Let’s put all of this together and apply some finishing touches:

---
title: "Reporting on the bill length of penguins"
author: "Myles Mitchell & Parisa Gregg"
date: "14 December 2022"
format: html
jupyter: python3
---

## Abstract

Prepare yourself for a life-changing article about penguins...

## Introduction

[Penguins](https://en.wikipedia.org/wiki/Penguin) are a family
(**Spheniscidae**) of aquatic flightless
[birds](https://en.wikipedia.org/wiki/Bird) that live primarily in the
[Southern Hemisphere](https://en.wikipedia.org/wiki/Southern_Hemisphere).
Their diet consists of:

- Krill
- Fish
- Squid
- More fish

There are 18 species of penguin, including:

1. Macaroni penguin (*Eudyptes chrysolophus*)
2. Chinstrap penguin (*Pygoscelis antarcticus*)
3. Gentoo penguin (*Pygoscelis papua*)

## Methods

To determine whether a higher body mass implies a longer bill, we loaded a
penguins dataset using pandas:

```{python}
import pandas as pd

data = pd.read_csv(
    'https://raw.githubusercontent.com/rfordatascience/tidytuesday/master/data/2020/2020-07-28/penguins.csv'
)
data.head()
```

## Results

The figure below shows the bill length plotted as a function of the body mass
for three species across a 3-year period.

```{python}
#| echo: false
#| fig-cap: "Bill length as a function of body mass"
#| fig-width: 8
import plotly.express as px

px.scatter(
    data,
    x="body_mass_g",
    y="bill_length_mm",
    color="species",
    facet_col="year",
    trendline="ols",
)
```

```{python}
#| echo: false
from IPython.display import display, Markdown

avg_length = data['bill_length_mm'].mean()
display(Markdown(
f"""
According to our data, the average bill length is
{round(avg_length, 1)} mm.
"""
))
```

Try copying this into your Quarto document or alternatively you can download the full code here. Upon rendering, an html document like the one at this webpage should be created.

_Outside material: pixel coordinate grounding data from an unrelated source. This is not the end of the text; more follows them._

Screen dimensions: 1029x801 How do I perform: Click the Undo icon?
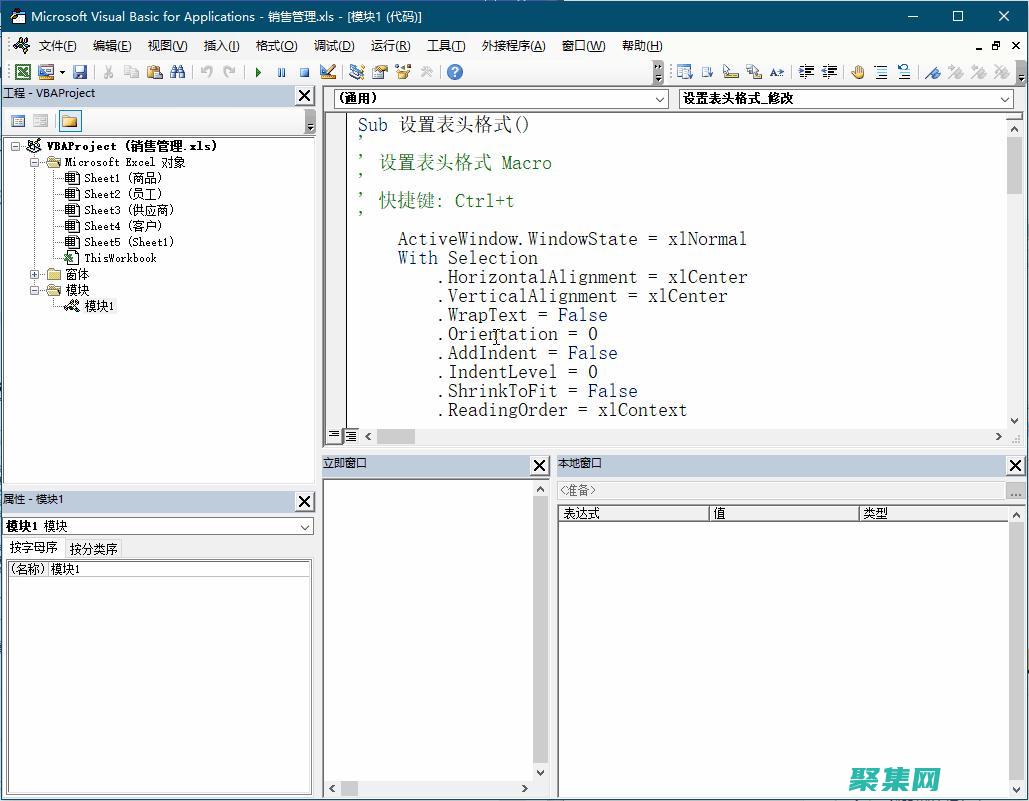(x=207, y=72)
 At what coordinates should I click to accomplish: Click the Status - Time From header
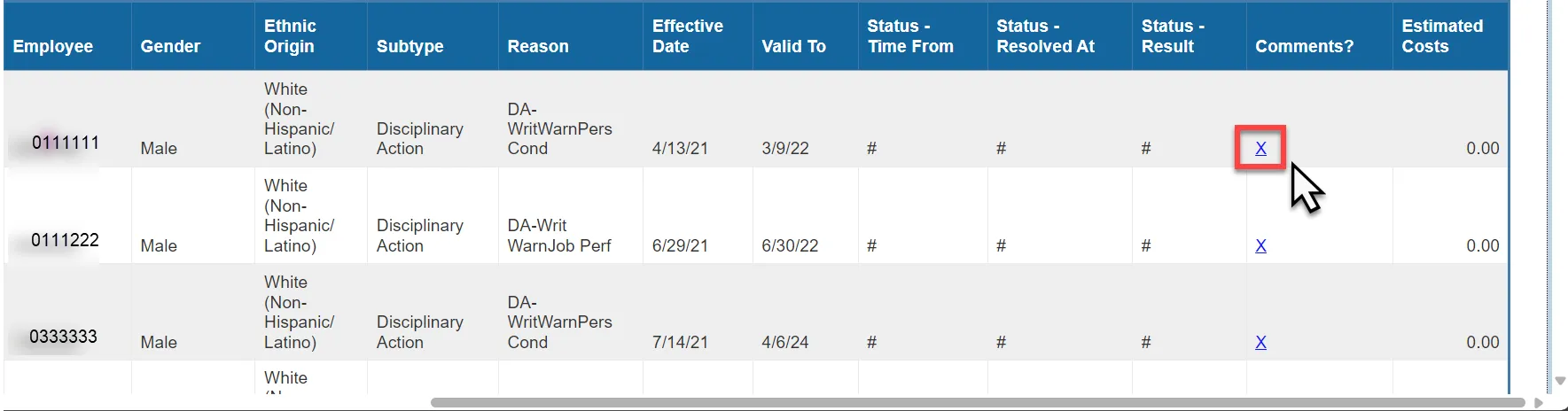tap(910, 36)

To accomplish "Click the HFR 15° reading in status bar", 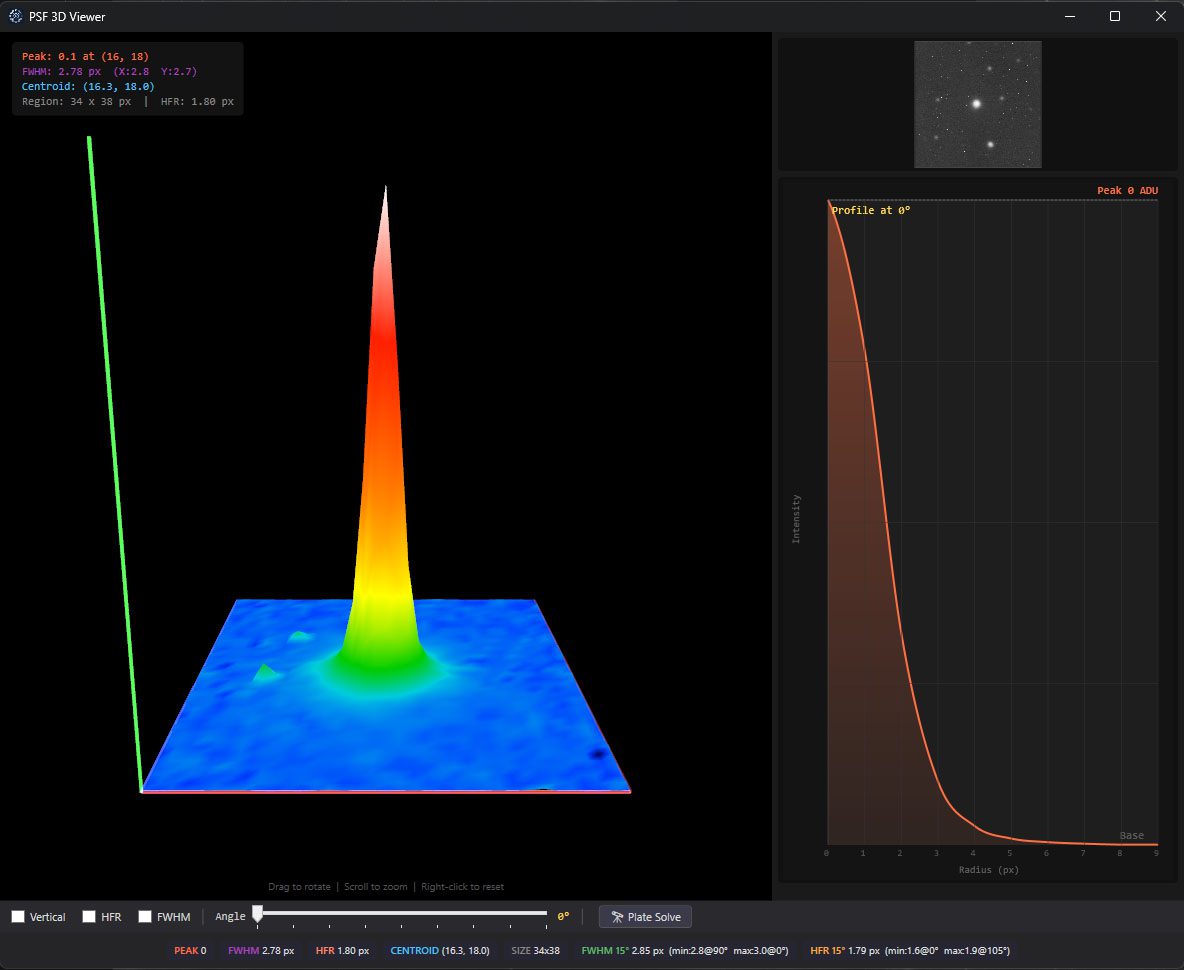I will click(908, 951).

Hopefully you can now appreciate the beauty of Quarto! By having the code used to generate the content embedded in the document, our report is fully automated; if the data changes, we just need to click render to update the content. This also makes it easy for a colleague to reproduce the report themselves. And because Quarto uses plain text files, it’s also great for version control with Git!